Despite its prevalence, early detection is crucial in saving lives. When prostate cancer is caught early—while still confined to the prostate—the 5-year survival rate is nearly 100%. Once it spreads beyond the prostate, that rate drops dramatically, to about 32% for advanced-stage disease.
Here’s the problem: early prostate cancer usually causes no symptoms. By the time urinary issues or pain appear, the disease may already be advanced. That’s why proactive screening is essential.
Screening Options
Men should talk with their doctors about starting screening by age 50, or age 40–45 if they have a higher risk (family history or African American ancestry). Screening typically involves:
- PSA Test: A quick blood test to measure prostate-specific antigen levels.

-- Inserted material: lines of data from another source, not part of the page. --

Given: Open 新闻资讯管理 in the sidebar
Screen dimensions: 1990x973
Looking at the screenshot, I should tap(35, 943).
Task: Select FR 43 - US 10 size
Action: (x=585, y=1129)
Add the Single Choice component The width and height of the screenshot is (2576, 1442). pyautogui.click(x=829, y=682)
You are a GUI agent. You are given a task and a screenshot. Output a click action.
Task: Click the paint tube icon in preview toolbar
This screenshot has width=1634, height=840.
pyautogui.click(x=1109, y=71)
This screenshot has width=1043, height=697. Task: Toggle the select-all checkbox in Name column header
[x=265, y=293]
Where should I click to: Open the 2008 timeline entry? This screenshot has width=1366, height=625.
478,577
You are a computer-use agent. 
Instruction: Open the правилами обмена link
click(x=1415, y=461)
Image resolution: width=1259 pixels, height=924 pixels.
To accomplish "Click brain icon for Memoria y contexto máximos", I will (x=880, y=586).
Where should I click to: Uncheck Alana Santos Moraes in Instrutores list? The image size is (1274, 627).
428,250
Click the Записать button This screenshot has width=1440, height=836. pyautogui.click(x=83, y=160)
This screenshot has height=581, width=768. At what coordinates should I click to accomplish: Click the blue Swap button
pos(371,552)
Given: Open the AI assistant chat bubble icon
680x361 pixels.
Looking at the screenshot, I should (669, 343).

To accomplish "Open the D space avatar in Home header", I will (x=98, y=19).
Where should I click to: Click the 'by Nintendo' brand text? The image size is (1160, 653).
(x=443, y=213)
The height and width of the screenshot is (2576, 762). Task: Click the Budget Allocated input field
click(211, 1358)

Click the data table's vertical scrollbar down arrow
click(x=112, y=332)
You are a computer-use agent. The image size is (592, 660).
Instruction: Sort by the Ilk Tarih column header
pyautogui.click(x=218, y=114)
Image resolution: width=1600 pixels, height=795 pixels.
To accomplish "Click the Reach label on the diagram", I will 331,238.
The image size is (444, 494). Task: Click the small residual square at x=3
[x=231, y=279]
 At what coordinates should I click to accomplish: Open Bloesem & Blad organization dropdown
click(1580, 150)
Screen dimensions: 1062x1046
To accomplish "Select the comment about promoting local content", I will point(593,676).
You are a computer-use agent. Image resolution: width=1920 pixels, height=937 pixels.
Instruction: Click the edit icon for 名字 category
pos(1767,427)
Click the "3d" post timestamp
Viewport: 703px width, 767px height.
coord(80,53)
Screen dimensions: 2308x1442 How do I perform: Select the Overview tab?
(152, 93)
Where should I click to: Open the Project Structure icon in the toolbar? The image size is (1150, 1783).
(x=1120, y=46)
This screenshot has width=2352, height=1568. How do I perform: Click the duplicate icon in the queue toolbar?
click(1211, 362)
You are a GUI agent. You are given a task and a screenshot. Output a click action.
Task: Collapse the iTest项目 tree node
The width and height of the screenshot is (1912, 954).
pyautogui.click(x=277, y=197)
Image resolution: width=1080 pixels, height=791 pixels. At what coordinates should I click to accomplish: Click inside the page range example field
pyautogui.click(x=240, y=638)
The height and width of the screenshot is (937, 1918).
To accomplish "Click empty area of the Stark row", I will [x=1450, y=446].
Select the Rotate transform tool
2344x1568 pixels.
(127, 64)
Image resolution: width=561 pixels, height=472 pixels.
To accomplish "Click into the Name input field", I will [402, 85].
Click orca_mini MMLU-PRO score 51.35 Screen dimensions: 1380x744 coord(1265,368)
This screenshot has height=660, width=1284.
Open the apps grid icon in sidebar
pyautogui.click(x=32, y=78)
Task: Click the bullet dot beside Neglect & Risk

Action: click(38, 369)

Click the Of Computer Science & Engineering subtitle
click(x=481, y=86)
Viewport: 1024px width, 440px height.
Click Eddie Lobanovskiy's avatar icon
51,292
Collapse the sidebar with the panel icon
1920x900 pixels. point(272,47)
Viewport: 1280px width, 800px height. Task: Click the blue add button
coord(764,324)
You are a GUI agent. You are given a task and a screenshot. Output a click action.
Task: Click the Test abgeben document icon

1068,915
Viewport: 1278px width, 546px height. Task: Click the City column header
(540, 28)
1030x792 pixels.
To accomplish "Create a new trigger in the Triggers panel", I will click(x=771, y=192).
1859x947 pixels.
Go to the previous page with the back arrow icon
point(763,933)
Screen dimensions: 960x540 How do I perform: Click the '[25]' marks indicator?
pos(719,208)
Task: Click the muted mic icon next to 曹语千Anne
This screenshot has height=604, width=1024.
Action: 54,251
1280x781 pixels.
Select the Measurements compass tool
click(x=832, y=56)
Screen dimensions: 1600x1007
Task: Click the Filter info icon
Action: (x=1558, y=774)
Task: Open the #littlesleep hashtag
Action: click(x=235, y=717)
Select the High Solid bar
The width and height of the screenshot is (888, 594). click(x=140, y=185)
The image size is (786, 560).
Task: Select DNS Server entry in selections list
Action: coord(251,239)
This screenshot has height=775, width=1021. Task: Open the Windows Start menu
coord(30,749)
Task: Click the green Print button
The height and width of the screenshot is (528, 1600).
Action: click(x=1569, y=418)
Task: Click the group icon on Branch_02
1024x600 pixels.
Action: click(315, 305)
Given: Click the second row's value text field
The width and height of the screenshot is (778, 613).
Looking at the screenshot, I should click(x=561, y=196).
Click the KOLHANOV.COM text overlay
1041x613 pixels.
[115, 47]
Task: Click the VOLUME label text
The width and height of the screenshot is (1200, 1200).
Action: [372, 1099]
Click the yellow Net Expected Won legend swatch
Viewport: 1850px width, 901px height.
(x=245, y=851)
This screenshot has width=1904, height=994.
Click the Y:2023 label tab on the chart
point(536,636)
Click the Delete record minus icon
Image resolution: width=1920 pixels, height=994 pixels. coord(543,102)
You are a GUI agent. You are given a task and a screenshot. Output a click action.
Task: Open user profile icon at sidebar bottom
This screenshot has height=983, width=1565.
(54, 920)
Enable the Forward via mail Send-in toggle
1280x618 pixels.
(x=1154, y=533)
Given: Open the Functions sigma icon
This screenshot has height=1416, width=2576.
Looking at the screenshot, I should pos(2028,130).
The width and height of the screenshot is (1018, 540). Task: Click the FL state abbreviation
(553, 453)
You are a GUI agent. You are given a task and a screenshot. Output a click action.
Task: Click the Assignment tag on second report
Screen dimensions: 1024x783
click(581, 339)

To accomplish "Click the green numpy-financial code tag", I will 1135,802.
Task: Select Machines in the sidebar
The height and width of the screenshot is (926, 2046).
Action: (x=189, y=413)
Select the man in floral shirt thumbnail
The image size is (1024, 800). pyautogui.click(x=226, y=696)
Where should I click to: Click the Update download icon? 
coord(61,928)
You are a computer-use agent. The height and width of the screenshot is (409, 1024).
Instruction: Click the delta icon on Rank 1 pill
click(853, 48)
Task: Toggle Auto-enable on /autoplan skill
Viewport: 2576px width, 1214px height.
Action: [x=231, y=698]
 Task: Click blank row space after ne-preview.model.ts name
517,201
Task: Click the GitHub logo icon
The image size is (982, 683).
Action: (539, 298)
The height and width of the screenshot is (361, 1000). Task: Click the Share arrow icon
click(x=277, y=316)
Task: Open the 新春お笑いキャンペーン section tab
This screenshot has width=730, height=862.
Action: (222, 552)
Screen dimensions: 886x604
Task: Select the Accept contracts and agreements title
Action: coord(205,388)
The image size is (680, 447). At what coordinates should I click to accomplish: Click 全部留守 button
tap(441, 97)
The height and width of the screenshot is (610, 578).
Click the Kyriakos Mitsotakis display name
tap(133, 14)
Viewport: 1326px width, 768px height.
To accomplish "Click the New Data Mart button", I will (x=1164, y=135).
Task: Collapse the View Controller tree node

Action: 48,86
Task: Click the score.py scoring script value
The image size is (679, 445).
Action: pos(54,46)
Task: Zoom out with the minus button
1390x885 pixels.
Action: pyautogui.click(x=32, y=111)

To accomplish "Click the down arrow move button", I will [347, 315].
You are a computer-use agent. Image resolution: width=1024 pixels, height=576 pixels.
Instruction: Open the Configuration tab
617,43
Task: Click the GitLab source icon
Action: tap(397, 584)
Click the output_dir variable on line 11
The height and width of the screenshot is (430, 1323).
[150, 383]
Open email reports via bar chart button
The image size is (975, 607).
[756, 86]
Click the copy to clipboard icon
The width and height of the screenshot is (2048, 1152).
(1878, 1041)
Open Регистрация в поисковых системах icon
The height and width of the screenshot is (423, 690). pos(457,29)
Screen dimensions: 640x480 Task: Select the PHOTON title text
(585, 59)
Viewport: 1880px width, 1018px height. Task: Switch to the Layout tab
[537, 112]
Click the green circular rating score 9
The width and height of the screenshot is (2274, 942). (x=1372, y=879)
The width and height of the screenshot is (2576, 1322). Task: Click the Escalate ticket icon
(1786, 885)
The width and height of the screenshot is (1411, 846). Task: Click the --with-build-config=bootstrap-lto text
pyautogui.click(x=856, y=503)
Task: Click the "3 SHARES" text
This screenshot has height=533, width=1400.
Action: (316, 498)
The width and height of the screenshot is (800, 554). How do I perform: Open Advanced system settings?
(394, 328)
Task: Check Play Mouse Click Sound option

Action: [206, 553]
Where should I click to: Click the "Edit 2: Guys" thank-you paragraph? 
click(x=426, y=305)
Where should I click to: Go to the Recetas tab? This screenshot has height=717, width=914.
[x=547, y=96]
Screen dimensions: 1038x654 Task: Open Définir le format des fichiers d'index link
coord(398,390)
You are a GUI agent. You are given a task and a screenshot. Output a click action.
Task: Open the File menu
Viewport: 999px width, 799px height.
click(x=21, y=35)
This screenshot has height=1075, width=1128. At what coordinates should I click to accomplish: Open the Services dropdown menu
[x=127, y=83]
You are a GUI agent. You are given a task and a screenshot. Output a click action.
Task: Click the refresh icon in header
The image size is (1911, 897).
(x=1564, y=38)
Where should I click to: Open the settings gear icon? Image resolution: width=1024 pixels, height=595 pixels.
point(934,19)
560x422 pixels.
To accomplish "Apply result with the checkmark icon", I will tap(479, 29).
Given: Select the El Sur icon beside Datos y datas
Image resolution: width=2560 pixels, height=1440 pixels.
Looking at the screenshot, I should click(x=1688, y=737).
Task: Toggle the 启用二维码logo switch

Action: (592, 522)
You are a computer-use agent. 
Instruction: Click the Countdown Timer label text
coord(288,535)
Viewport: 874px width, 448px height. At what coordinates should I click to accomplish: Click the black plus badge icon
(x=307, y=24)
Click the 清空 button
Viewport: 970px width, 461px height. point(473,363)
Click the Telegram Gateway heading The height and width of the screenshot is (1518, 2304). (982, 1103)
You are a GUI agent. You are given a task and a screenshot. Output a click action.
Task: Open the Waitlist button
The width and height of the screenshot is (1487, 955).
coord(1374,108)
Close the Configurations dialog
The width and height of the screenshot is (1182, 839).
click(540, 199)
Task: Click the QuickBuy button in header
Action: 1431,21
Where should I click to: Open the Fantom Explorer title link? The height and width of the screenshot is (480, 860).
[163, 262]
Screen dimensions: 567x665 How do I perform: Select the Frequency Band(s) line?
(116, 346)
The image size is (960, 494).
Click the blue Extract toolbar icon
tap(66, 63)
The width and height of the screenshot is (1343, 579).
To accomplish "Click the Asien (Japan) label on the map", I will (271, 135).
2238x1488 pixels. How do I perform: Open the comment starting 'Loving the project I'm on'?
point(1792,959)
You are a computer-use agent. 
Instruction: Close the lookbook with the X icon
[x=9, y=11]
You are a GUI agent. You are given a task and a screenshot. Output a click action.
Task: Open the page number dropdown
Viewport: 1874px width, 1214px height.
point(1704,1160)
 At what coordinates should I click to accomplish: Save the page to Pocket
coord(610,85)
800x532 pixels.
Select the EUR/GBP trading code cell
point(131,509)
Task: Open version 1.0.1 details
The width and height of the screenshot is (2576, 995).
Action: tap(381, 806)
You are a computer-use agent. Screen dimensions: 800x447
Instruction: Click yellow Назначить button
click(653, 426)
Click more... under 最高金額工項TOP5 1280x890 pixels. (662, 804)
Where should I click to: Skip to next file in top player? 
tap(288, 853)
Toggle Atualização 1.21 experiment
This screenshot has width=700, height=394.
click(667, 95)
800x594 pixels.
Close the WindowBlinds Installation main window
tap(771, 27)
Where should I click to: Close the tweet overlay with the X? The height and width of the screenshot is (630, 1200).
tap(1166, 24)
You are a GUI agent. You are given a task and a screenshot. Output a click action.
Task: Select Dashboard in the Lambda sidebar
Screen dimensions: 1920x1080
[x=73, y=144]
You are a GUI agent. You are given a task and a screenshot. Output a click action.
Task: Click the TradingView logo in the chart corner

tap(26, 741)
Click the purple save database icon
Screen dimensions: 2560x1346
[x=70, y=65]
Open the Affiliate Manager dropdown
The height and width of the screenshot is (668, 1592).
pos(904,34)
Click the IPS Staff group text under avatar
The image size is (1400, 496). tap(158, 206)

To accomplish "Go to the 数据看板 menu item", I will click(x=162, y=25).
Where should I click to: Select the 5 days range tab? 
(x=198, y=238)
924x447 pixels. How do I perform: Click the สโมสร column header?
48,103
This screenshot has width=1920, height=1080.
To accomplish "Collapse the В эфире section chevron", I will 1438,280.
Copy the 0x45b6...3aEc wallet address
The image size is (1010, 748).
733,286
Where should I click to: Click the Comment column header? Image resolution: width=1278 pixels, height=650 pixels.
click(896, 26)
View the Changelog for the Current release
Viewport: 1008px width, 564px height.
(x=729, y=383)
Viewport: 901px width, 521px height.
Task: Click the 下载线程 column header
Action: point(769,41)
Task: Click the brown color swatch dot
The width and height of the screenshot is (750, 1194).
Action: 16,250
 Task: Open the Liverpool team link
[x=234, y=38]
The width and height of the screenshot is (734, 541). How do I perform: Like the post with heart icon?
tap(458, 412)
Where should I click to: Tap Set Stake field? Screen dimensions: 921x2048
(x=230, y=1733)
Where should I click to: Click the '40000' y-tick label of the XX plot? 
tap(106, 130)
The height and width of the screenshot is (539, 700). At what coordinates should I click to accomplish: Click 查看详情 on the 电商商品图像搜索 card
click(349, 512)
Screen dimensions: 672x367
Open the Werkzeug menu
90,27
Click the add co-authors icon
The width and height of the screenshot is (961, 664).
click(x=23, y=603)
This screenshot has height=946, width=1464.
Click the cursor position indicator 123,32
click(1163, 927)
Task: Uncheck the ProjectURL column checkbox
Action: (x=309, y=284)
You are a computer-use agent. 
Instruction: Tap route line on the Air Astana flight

- Digital Rectal Exam (DRE): A brief physical exam to check for abnormalities.
Both tests are simple, low-risk, and can literally save your life.
My Message to Men (and the People Who Love Them)
If you’re over 50—or younger with risk factors—don’t wait. Get tested. Talk to your doctor about PSA screening. Early detection turned what could have been a silent killer into a treatable challenge for me, and it can do the same for you.
Your life, your family, and your future are worth the 10 minutes it takes to have that conversation.